Photo courtesy Martin Lazak |
TOKYO (Shigatsu-Baka news agency) According to reliable reports, Philips, Sony and Sharp are developing a new format called MD-CC (Mini Digital - Compact Cassette) for the North American market. Industry insiders today revealed that Japan's audio equipment industry has finally reached a conclusion that was clear to MD's detractors from the start, namely that MD is too expensive and incompatible and will never be accepted. ``Our downfall with MD was in striving for high quality sound,'' said a Sony researcher, ``when we looked again and studied the problem carefully we discovered that Americans are basically willing to ignore poor sound quality if an audio player is cheap enough. In fact, in our newly developed psychoeconoacoustic listening tests we found the ten dollar price point to be a surprisingly strong noise masker.''
The other problem the MD industry has faced is rapid encroachment from the World Wide Web and its widespread MP3 audio sites. ``When we heard there were over 50 million teenagers in America with PCs, Internet connections, and a stockpile of CD-R blanks sufficient to download and burn each week's Top-40 well into the next millennium, we realized it was time to wake up and smell the coffee,'' said an executive close to the project.
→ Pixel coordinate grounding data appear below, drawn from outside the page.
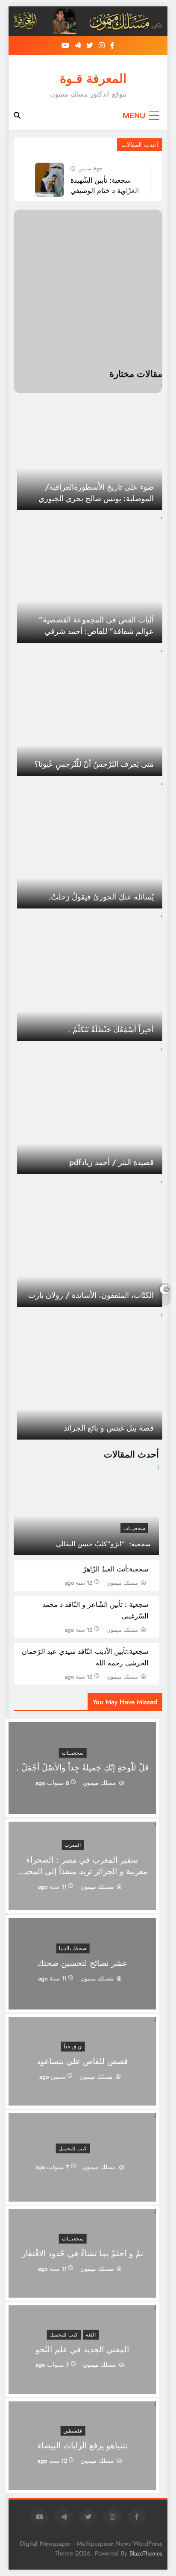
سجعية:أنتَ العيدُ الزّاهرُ (115, 1569)
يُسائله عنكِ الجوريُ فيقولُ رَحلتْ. (101, 896)
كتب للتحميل (73, 2148)
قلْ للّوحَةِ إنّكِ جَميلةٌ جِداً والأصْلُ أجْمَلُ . (82, 1767)
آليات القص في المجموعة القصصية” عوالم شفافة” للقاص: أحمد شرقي (96, 625)
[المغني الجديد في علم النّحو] (82, 2388)
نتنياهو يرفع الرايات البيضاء (82, 2445)
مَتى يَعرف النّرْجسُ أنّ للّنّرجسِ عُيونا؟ (94, 764)
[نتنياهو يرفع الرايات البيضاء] (82, 2484)
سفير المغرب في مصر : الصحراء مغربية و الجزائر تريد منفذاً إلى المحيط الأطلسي (82, 1871)
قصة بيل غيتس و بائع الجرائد (109, 1428)
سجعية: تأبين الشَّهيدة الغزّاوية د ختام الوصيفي (104, 185)
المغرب (73, 1845)
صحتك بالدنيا (72, 1949)
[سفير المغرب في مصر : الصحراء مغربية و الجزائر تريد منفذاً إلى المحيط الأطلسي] (82, 1905)
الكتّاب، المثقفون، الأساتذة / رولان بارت (91, 1295)
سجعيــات (134, 1528)
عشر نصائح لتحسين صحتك (82, 1963)
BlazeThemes (145, 2553)
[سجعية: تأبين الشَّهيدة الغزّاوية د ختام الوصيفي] (49, 180)
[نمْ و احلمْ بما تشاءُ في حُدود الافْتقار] (82, 2292)
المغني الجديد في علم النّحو (82, 2349)
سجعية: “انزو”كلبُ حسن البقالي (103, 1544)
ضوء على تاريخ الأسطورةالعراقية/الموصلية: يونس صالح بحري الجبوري (96, 492)
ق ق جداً (73, 2046)
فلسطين (72, 2431)
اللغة (91, 2335)
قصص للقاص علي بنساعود (82, 2061)
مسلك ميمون (122, 1583)
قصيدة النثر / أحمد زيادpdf (111, 1162)
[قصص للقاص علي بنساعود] (82, 2100)
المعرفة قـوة (93, 79)
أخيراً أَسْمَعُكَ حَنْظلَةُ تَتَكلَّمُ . (111, 1029)
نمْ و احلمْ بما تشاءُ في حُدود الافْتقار (82, 2253)
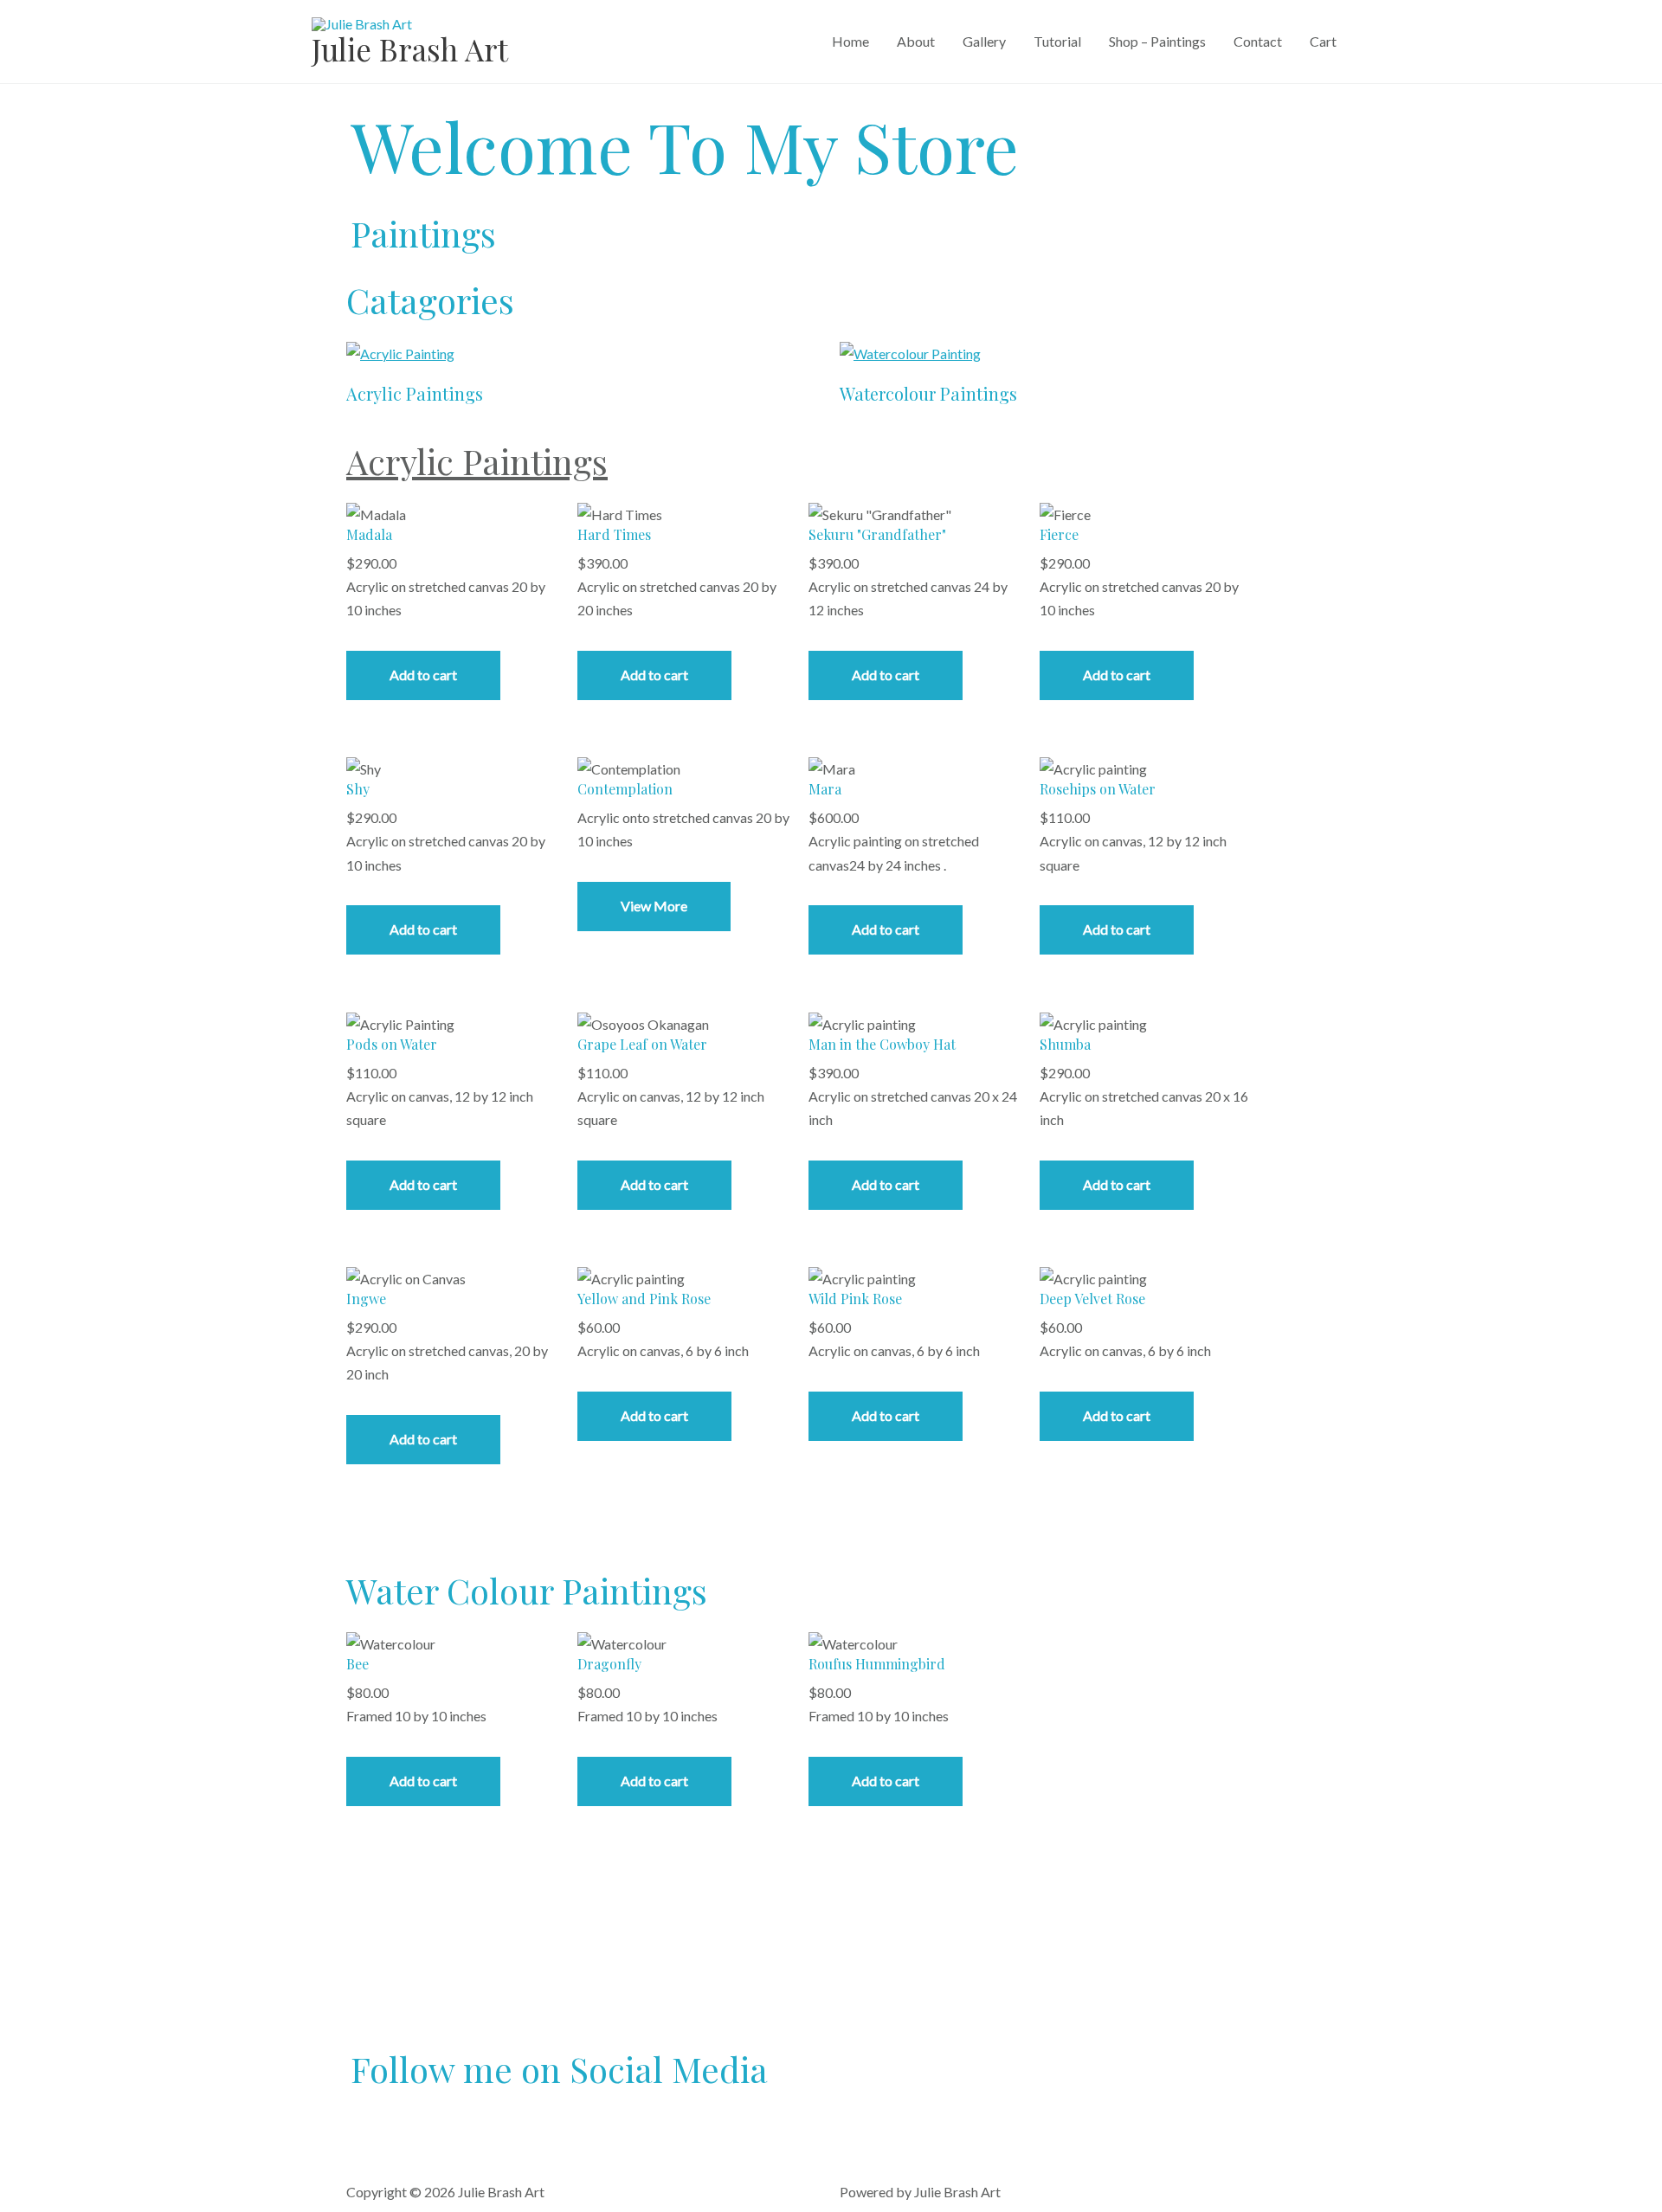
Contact (1258, 41)
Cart (1323, 41)
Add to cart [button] (423, 674)
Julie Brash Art (410, 49)
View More (654, 905)
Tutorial (1057, 41)
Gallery (984, 41)
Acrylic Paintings (477, 461)
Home (850, 41)
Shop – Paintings (1157, 41)
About (916, 41)
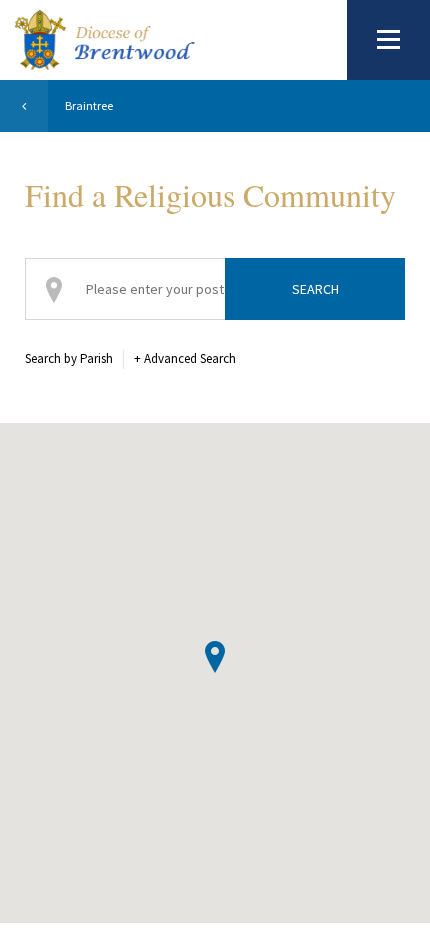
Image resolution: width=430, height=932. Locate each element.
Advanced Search (185, 358)
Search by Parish (69, 358)
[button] (215, 657)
The new format will use a much cheaper mechanism and a Compact Cassette tape, recording 90 minutes of ATRAC encoded data on each cassette. ``We've finally managed to increase capacity beyond MD's 80 minutes, which is something a lot of folks had been asking for,'' said a Sony engineer, ``Unfortunately,'' he added, ``you do have to flip it over in the middle.'' To achieve ``instant random access,'' and many of the editing functions MD has, each MD-CC cassette will have a small flash memory chip to hold UTOC data. In an interview, one Sharp engineer said proudly that UTOC errors would now be a thing of the past, though he noted its new reliability ``does take some of the excitement out of wondering whether your recording will suddenly go `poof' at the last minute.''
In a major move for Sony, the user interface has been cleaned up and the ``End-Search'' function has been removed. ``We were getting a lot of complaints about the End-Search feature, and at the same time MD was taking a beating in the marketplace from CD-R. We realized we could address both problems simultaneously just by dropping End-Search altogether,'' explained a marketing staffer. With MD-CC, recordings always append to the end, so once a tape is full it is complete, just as with CD-R. Going beyond CD-R however, MD-CC recordings can be made again starting from the beginning of the tape, providing essentially the same flexibility people have come to appreciate in CD-RW.
MD-CC players will be widely available at US retailers and discount department stores by Christmas, starting at MSRP $9.99 for the base model (in cardboard-backed blister-packs for peg-board displays). ``We've ramped production way up from the very beginning to cut costs -- we're not going to make the same mistake we did with MD!,'' said a Sony executive newly appointed to the project.